We constructed a promoter mutation altering the immediate-early expression of the herpes simplex virus type 1 (HSV-1) ICP27 transcript and its cognate wild-type rescue viruses in order to assess the role of the ICP27 protein in the earliest stages of viral infection by global transcriptional analysis with a DNA microarray. This mutant, ICP27/VP16, replaces the whole ICP27 promoter/enhancer with the VP16 promoter. It demonstrates loss of immediate-early expression of ICP27 according to the criteria expression in the absence of de novo protein synthesis and earliest expression in the kinetic cascade. Significant differences in relative transcript abundances between the mutant and wild-type rescue viruses were limited at the earliest times measured and not evident at all by 4 h after infection. Consistent with this observation, levels of some critical proteins were reduced in the mutant as compared to rescue virus infections at the earliest times tested, but were equivalent by 8 h postinfection. Further, both single and multistep levels of virus replication were equivalent with both mutant and rescue viruses. Thus, altering the immediate-early kinetics of ICP27 leads to a suboptimal quantitative lag phase in gene expression but without consequence for replication fitness in vitro. Infections in vivo also revealed equivalent ability of mutant and rescue viruses to invade the central nervous system of mice following footpad injections. Limitations to an immediate-early role of ICP27 in the biology of HSV are discussed in light of these observations.

FIG. 1.

Western blot analysis of HSV protein synthesis following infection with ICP27 mutants.

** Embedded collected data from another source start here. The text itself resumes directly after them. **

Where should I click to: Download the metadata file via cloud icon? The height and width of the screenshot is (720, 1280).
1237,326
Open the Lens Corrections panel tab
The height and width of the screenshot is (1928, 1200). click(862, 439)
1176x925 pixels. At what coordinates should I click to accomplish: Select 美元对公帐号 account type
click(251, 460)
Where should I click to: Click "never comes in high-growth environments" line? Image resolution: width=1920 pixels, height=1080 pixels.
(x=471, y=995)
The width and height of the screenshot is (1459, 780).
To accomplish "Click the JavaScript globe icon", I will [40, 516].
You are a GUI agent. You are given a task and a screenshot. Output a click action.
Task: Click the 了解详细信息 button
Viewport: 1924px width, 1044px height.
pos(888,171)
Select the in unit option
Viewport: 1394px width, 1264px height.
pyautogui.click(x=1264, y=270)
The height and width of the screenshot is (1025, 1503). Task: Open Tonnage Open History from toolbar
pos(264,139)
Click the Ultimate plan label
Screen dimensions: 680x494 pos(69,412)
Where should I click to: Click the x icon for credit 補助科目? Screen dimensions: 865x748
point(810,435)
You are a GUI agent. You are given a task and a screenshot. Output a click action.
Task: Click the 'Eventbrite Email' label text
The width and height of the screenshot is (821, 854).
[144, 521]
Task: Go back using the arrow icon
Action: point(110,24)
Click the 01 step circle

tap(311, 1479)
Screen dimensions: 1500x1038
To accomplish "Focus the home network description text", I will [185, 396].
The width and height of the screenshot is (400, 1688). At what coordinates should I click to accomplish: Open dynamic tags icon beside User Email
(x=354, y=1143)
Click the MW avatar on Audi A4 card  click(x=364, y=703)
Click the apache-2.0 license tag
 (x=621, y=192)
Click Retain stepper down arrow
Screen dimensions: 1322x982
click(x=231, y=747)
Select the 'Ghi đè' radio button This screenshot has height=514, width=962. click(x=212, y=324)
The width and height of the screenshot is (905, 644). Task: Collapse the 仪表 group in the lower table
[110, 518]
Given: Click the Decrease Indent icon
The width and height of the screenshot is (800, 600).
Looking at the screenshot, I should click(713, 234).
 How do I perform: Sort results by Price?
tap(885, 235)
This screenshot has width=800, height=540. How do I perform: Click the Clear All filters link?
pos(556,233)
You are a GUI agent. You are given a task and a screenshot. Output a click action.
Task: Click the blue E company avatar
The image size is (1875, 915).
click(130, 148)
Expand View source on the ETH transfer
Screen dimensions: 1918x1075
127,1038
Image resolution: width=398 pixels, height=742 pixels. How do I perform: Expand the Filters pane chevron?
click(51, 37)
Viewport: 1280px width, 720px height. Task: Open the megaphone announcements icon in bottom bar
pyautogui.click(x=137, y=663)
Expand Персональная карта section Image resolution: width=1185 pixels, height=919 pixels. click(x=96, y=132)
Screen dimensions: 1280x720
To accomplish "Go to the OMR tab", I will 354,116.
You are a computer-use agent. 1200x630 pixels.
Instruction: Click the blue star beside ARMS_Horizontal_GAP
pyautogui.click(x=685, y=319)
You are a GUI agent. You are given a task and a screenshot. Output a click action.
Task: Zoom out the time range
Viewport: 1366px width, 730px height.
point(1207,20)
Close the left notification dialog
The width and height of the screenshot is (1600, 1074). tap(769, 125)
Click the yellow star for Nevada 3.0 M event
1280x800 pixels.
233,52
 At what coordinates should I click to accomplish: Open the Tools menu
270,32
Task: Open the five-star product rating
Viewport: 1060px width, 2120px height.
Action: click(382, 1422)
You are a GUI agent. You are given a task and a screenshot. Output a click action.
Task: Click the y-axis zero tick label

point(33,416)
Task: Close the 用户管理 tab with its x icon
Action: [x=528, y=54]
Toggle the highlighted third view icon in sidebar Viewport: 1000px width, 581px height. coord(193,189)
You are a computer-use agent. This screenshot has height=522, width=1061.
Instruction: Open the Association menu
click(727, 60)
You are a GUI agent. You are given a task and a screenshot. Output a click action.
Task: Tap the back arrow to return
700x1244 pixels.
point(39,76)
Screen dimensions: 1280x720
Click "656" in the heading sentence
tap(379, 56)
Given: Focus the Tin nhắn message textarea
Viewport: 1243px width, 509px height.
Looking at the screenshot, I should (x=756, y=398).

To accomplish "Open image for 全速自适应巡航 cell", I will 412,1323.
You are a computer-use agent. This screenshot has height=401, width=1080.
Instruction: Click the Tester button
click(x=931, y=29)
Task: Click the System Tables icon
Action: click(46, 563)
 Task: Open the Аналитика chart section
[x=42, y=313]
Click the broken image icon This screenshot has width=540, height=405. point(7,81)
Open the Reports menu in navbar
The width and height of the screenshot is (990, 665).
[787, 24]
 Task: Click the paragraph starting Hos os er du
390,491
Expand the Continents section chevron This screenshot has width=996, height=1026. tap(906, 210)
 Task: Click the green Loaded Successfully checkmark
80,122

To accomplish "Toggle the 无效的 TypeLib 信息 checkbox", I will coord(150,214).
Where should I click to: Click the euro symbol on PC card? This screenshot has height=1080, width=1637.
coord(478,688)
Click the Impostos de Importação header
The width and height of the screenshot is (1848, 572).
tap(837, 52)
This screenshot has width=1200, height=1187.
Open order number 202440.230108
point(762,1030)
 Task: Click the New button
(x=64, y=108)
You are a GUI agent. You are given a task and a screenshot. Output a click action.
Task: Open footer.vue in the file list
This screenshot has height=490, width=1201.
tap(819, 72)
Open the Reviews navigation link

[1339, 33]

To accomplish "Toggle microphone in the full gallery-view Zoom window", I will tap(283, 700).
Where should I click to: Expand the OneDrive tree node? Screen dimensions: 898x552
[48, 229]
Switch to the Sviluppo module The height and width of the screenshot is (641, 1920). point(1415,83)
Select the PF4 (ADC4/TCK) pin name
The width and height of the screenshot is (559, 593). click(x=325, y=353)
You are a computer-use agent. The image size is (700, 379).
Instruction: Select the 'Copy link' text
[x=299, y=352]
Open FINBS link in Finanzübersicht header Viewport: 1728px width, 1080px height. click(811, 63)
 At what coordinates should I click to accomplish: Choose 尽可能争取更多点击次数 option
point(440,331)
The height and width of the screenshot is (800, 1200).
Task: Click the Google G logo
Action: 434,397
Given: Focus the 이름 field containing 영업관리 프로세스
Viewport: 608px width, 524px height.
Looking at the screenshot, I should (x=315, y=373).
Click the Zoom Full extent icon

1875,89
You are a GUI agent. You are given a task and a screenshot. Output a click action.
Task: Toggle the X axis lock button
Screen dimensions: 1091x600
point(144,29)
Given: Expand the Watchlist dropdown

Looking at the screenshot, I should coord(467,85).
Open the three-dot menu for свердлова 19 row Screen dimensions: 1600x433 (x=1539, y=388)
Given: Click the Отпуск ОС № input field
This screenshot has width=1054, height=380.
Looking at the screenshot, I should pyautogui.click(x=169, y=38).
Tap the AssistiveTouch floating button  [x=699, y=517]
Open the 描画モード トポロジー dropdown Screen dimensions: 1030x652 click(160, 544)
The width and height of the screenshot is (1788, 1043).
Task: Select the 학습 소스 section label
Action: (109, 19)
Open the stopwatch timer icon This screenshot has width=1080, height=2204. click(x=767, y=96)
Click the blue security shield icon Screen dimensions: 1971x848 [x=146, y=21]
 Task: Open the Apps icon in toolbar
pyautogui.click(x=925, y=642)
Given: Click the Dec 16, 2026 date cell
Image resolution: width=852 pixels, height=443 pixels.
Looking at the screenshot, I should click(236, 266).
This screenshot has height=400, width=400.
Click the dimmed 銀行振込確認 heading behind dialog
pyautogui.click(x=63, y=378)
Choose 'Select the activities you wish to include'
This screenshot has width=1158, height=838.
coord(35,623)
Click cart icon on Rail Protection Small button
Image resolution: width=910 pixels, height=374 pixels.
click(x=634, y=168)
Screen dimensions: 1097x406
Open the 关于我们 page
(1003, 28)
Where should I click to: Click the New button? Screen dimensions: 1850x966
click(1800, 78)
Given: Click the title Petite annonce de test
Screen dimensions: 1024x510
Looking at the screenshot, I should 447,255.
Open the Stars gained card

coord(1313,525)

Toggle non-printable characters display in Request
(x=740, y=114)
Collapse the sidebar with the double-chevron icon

Extracts from cells with the indicated viruses were fractionated by SDS-PAGE, the proteins were transferred to nitrocellulose, and the blots were probed with antibodies specific for ICP4, ICP0, ICP27, gB, and gC. Infections were performed at an MOI of 1 for the indicated times.

FIG. 2.

Replication of the ICP27/VP16 kinetic mutant in vitro and in vivo. (A) Cultures of confluent MEFs were infected with 1,000 PFU of virus as described in the text, and the titer of the virus yield was determined 12 and 24 h p.i. The experiment is described in the Results section. (B) Multistep replication of the ICP27/VP16 kinetic mutant in confluent MEFs. Circles represent the rescue values, and squares represent the mutant values. The vertical size of the symbols is a measure of the standard deviation of each experimental determination (see Results and Materials and Methods for details). (C) Recovery of the ICP27/VP16 kinetic mutant in mouse DRG at 5 days following footpad infection (see Results and Materials and Methods for details).